The wind industry, however, has not been afforded that opportunity, as it relies on temporary tax incentives - not the permanent ones that the oil and gas industries have enjoyed for over 100 years, noted Sen. Chuck Grassley, R-Iowa, who introduced the first-ever wind PTC legislation, as well as a bill in March to extend the PTC for another two years.

“As we begin to consider what comprehensive tax reform would look like, it is important to discuss goals and objectives other than revenue collection in what the tax code should accomplish,” Grassley said. “Any argument made for eliminating renewable energy tax incentives is intellectually dishonest if it doesn’t include a review of all energy tax incentives.”

Grassley's comments were among the scant indirect references to the PTC for wind, although Sen. Jeff Bingaman, D-N.M. - who has repeatedly pushed for a federal clean energy standard - echoed Grassley’s remarks, asking the panelists, “Would it make sense to put [all energy resources] on an even playing field, as far as their permanence?”

Answers to his question varied among the panelists. Dr. Dale Jorgenson, an economics professor at Harvard University, said it is important to note the difference between the current era and other times when oil prices were high, such as in 2008 and back in the 1970s. After oil prices spiked those times, he noted, there was a subsequent drop in oil prices.

Now, the price of oil is permanently higher, according to Jorgenson. “There has been a sea change in the petroleum market,” he said.

So how do oil prices affect the wind energy market? Now that wind power is cost-competitive with many conventional sources of energy, it can compete in the global marketplace.

“High oil prices will make wind competitive for a long period of time,” Jorgenson said. However, he noted that there are “hidden environmental costs of burning fossil fuels,” and that simply “letting the markets work” is not as easy as it sounds.

For one, although the wind industry has matured over the past few decades, it still hasn’t been given enough time to prove its return on investment.

Phillip Sharp - president of Resources for the Future, a nonprofit and nonpartisan research organization - acknowledged that the PTC, as well as government investment in research and development, was instrumental in jump-starting the wind industry.

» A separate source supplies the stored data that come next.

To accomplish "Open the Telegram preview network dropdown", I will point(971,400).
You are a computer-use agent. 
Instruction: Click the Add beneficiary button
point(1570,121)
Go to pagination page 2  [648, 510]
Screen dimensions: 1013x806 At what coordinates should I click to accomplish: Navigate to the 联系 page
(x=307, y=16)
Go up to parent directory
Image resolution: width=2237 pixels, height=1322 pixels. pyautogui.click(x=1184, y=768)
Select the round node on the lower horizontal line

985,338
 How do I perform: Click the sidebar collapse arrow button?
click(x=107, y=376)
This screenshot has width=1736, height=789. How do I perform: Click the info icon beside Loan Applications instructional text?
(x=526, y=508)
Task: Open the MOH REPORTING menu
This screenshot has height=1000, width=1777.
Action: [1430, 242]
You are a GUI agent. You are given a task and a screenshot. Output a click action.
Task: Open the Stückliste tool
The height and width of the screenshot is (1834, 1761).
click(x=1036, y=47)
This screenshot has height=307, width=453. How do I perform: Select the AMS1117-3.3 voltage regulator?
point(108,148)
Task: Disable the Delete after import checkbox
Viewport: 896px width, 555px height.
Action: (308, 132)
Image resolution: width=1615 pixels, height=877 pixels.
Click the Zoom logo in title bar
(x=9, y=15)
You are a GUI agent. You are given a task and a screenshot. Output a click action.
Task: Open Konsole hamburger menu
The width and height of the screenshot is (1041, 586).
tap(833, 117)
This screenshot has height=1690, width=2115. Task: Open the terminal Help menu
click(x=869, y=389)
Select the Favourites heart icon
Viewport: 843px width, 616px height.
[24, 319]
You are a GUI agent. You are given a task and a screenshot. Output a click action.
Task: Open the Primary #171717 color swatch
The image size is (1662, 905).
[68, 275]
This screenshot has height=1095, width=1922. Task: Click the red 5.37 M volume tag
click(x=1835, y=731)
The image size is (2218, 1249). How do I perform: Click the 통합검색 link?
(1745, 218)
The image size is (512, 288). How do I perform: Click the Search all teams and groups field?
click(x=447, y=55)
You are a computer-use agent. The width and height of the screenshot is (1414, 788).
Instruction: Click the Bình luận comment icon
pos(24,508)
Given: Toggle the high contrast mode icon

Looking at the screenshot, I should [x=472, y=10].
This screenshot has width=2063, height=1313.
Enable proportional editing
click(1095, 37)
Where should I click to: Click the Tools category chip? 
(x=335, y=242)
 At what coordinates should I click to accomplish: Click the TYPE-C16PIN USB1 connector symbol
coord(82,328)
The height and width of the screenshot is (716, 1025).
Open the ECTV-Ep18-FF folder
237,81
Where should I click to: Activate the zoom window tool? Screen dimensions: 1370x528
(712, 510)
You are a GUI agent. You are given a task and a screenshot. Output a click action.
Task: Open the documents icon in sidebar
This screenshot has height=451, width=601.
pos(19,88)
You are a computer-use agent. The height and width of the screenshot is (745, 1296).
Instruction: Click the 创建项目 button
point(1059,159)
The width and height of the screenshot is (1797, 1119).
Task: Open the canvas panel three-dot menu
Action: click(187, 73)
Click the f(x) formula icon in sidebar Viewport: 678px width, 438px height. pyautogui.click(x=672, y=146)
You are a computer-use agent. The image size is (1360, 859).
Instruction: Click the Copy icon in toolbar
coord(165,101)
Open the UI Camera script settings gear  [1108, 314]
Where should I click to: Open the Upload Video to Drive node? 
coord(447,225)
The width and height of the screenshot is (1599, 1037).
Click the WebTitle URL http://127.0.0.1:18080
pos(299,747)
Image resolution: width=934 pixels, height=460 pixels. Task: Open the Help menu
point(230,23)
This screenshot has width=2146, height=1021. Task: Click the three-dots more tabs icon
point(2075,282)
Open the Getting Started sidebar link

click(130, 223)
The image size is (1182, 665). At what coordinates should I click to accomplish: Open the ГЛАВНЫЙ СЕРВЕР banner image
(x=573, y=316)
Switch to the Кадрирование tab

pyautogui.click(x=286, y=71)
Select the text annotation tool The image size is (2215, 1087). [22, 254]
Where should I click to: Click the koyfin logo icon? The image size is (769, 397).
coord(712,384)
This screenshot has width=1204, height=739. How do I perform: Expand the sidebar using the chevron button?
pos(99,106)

Importantly, he noted that it took years for the costs of wind power to become competitive and that it would not be fair to expect an immediate return. However, he questioned whether or not the PTC should remain in place.

“I don’t think [wind] deserves a permanent long-term tax credit,” Sharp said, adding that he was not in favor of “subsidizing energy consumption” and that all tax credits should undergo review every five years.

Indeed, it could be that a PTC phase-out is the most likely route to getting any extension passed. Baucus floated the idea earlier this year.

"The industry needs a little boost, but that boost can't last forever," Baucus told Bloomberg in March. "The more the industry can figure out a way to proceed by cutting back - phasing out - the better it'd probably be."

At the hearing, Sen. Tom Carper, D-Del., spoke in favor of a similar idea to jump-start the U.S. offshore wind industry. Rather than a PTC, however, the first 3 GW of offshore wind in the U.S. would receive an investment tax credit (ITC) - a concept he proposed in a bill he co-introduced with Sen. Olympia Snowe, R-Maine, last year. 

But after the first 3 GW, “the ITC goes away,” Carper said. “It’s a limited-time offer.”

Despite the differences of opinion, all of the committee members and most of the panelists agreed on one thing: the need to reform the tax code to take advantage of the nation’s energy strengths.

“Our country is at a pivotal moment in energy policy,” Baucus said. “It’s important we do it right. There have never been so many worthy energy options. They’re worth doing, and they’re worth doing right.